Lost. That's the exact, to the point description of how I've been feeling for the past 12 months, void of passion, lacking direction and I have generally become a stranger to myself. A few years back I would have been described as 'incredibly driven', an individual who knew what she wanted and would work hard to obtain whatever goals I had placed on my to do list. I knew where I was going and even though I didn't know exactly how to get there I was comfortably confident that the path would open up before me should I work hard enough in right areas and remain focused just as it always did.
Even just using the word 'was', the past tense, hurts my heart a bit because it's a reminder that I am no longer that way. Not for now at least.
The left-sided brain of mine tells me that this simply will not and cannot continue forever, that it's a mere 'transition stage', I'm growing, I've turned 30, I'm developing. The right-side of my grey matter is screaming with uncomfort, full of creativity waiting to emerge but with no known output. It's like I have two sides living in the same head, in-fighting, and I can accurately describe it as outright exhausting.

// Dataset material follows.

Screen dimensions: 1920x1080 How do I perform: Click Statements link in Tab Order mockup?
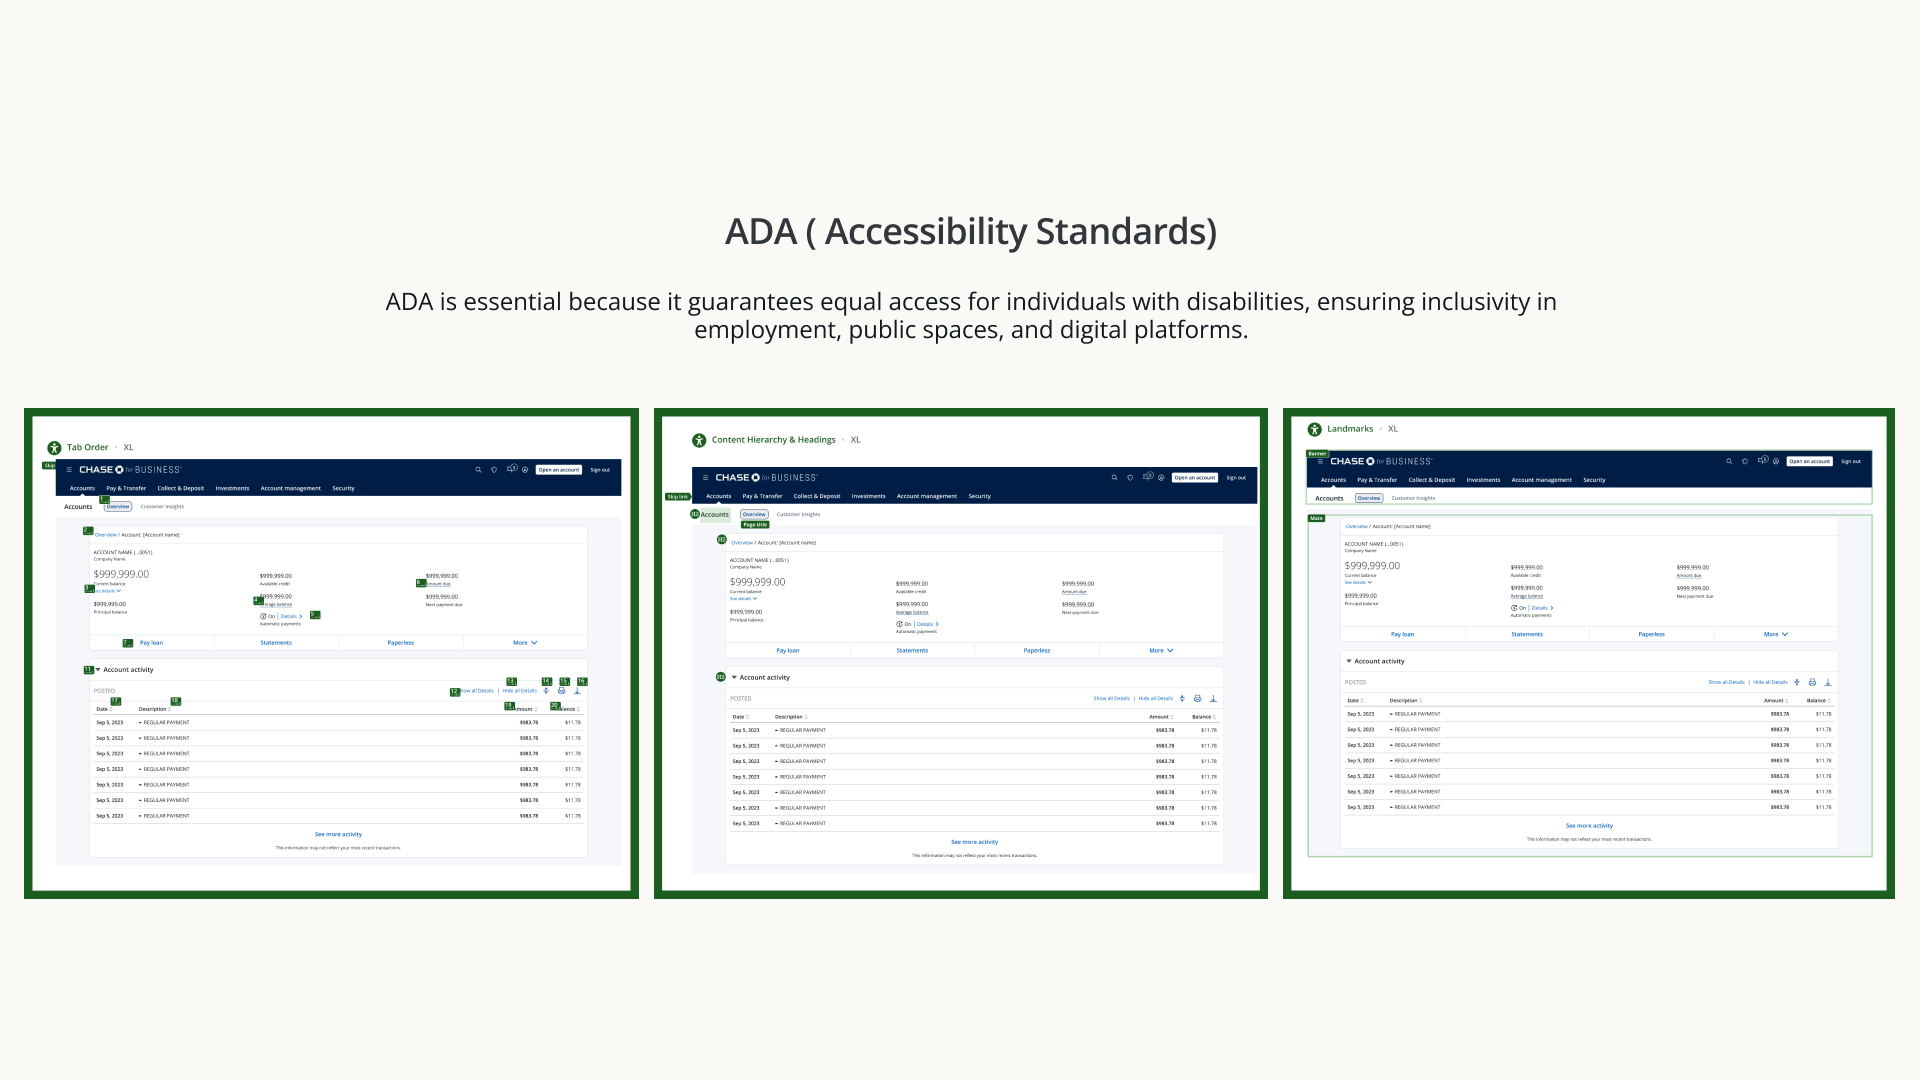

I have become the type of person who I would previously seek help from me, I would inject them with positivity and uplifting quotes, with stories of how, no matter how down you feel, there is always, always something good to focus on. But now I understand, I know there is so much good in this world, so many great things in my life, yet for some reason, to focus on them seems almost impossible. Doctor's would perhaps label me as 'Depressed' and sure, if a label is what's necessary for me to be understood then I'll go with that for now but I refuse to be defined by this current state of mind I am experiencing. I am not my thoughts. I am determined to fully understand why I am where I am right now, and with understanding comes acceptance. Acceptance of my current state will enable me to grow. I know it, I just don't know how to live it right now.
I will not allow this to conquer me. I am a product of my previous thoughts and choices so I guess the first step is to become more conscious of my thoughts again, my life will be in my control once more.